Das BSZG berücksichtigt nicht, dass die Beamten und Versorgungsempfänger bereits durch etliche gesetzliche Neuregelungen schon nachhaltig zur Entlastung der öffentlichen Haushalte beigetragen haben, argumentieren die Verkehrsgewerkschaft GDBA und der dbb. Auch seien sich die Beamten und Versorgungsempfänger durchaus der besonderen Nähe zum Staat bewusst. Dennoch müssen die Maßnahmen gerecht sein und daran fehlt es bei der Neuregelung.

Nach Auffassung von Verkehrsgewerkschaft GDBA und dbb könnte zumindest durch eine weitergehende Entlastung der unteren Einkommensbezieher und Einbeziehen der Versorgungsempfänger in die für die aktiven Beamten vorgesehene höhere Quote mit dem Ziel einer Gleichbehandlung von Beamten und Versorgungsempfängern erreicht werden.

Halbierung der Sonderzahlung für die Jahre 2006 bis 2010

Mit dem Haushaltsbegleitgesetz 2006 hat die Bundesregierung unter anderem eine Halbierung des ohnehin bereits im Jahr 2004 gekürzten „Weihnachtsgeldes“ für Bundesbeamte auf der Grundlage ihres Koalitionsvertrages vom November 2005 initiiert.

Die Verkehrsgewerkschaft GDBA hatte von Anfang an und wiederholt gegen die von der Bundesregierung beabsichtigten Kürzungen protestiert und die Sparpläne mehrfach massiv kritisiert. Der geschäftsführende Bundesvorstand hat an die Fraktionsvorsitzenden aller Parteien im Deutschen Bundestag appelliert, den einseitigen Kürzungen im Beamtenbereich nicht zuzustimmen.

Gegen den Widerstand von dbb und Verkehrsgewerkschaft GDBA hat der Deutsche Bundestag am 19. Mai 2006 das Haushaltsbegleitgesetz 2006 mit der Änderung des BSZG beschlossen und auch unter anderem die umstrittene Erhöhung der Mehrwertsteuer ab 2007 gebilligt. Mit den Stimmen von Union und SPD und gegen den Widerstand von Wirtschaft und Opposition wurde die Anhebung von 16 auf 19 % beschlossen. Damit hat der Bundestag die größte Steuererhöhung der Nachkriegsgeschichte verabschiedet.

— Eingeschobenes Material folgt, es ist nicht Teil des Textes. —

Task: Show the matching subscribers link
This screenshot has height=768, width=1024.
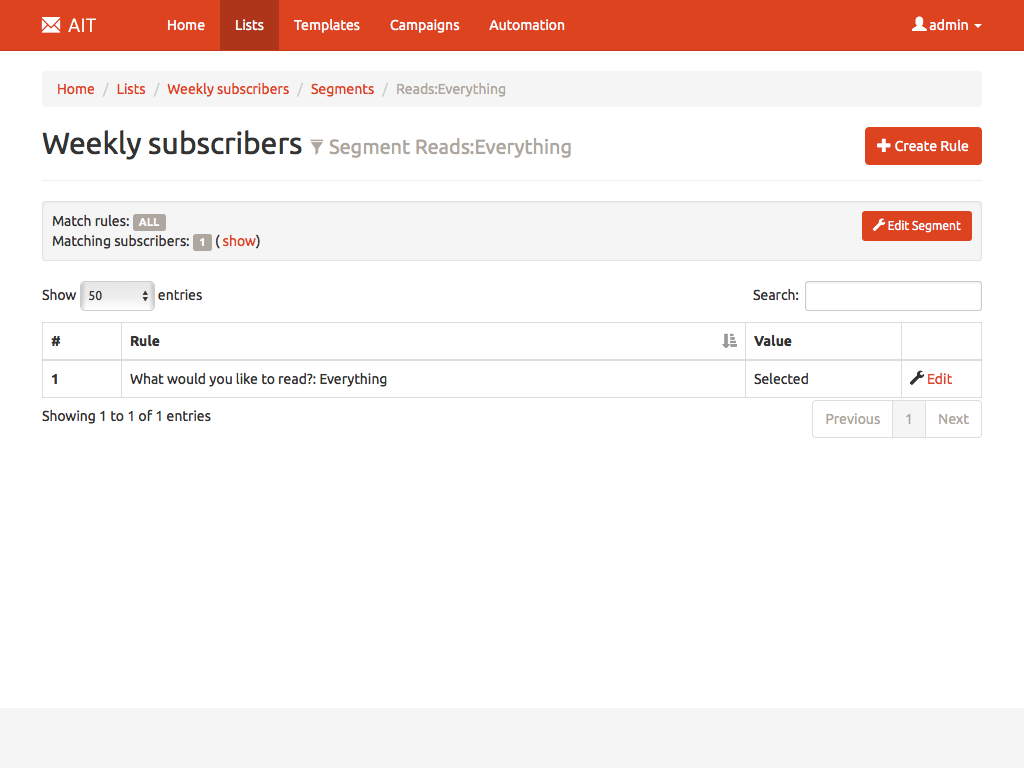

In dem Gesetzespaket des Haushaltsbegleitgesetzes 2006 ist in Artikel 1 auch die Halbierung der Sonderzahlung für Bundesbeamte, befristet für die Jahre 2006 bis 2010, enthalten. Politiker der FDP warfen den Koalitionsparteien in der Bundestagsdebatte Wahlbetrug vor. Bundeskanzlerin Angela Merkel (CDU) habe im Wahlkampf Steuererhöhungen zum Stopfen von Haushaltslöchern ausgeschlossen, sagte FDP-Chef Guido Westerwelle.

In der namentlichen Abstimmung des Bundestages sprachen sich 396 Abgeordnete von Union und SPD für das Gesetzespaket aus, 146 stimmten gegen das Haushaltsbegleitgesetz. Von den abgegebenen 545 Stimmen waren drei ungültig. Das Gesetz wurde am 16.6.2006 ebenfalls vom Bundesrat gebilligt.

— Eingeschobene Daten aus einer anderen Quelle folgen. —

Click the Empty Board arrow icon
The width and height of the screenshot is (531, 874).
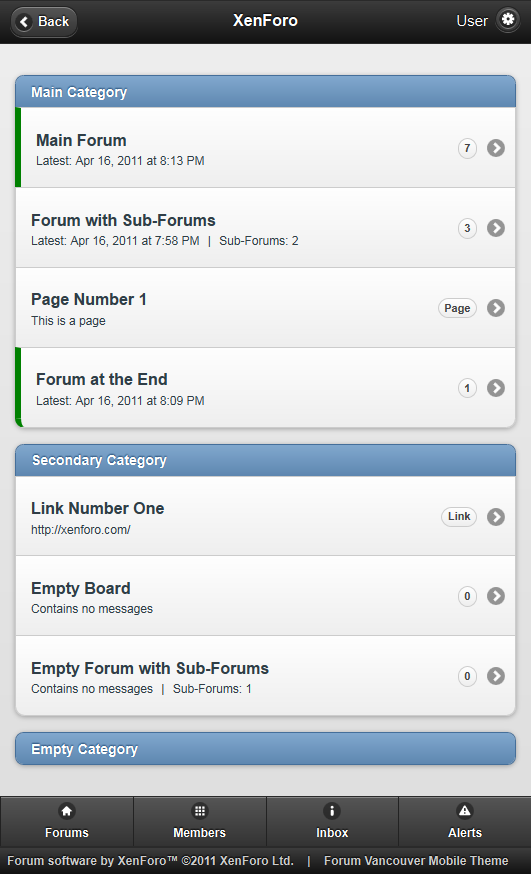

dbb und Verkehrsgewerkschaft GDBA haben noch Nachbesserungen am Gesetzentwurf zum Haushaltsbegleitgesetz 2006 erreicht. Gegenüber der ursprünglichen Fassung wird der Festbetrag für Beamte der Besoldungsgruppen bis A 8 nun um ein Viertel auf 125 Euro erhöht (§ 2 Abs. 1 BSZG). Das bedeutet zumindest im Ansatz die Anerkennung der Notwendigkeit einer sozialen Komponente. Ferner setzte sich dbb Chef Peter Heesen bei der öffentlichen Anhörung im Haushaltsausschuss des Bundestages am 4. Mai 2006 mit Erfolg dafür ein, dass die zeitliche Befristung der Absenkung der jährlichen Sonderzahlung bis 2010 erhalten bleibt. Diese Position bekräftigte der dbb zudem nochmals in einem Schreiben am 16. Mai 2006. Im Gesetzentwurf war dagegen vorgesehen, die Absenkung auf Dauer bestehen zu lassen.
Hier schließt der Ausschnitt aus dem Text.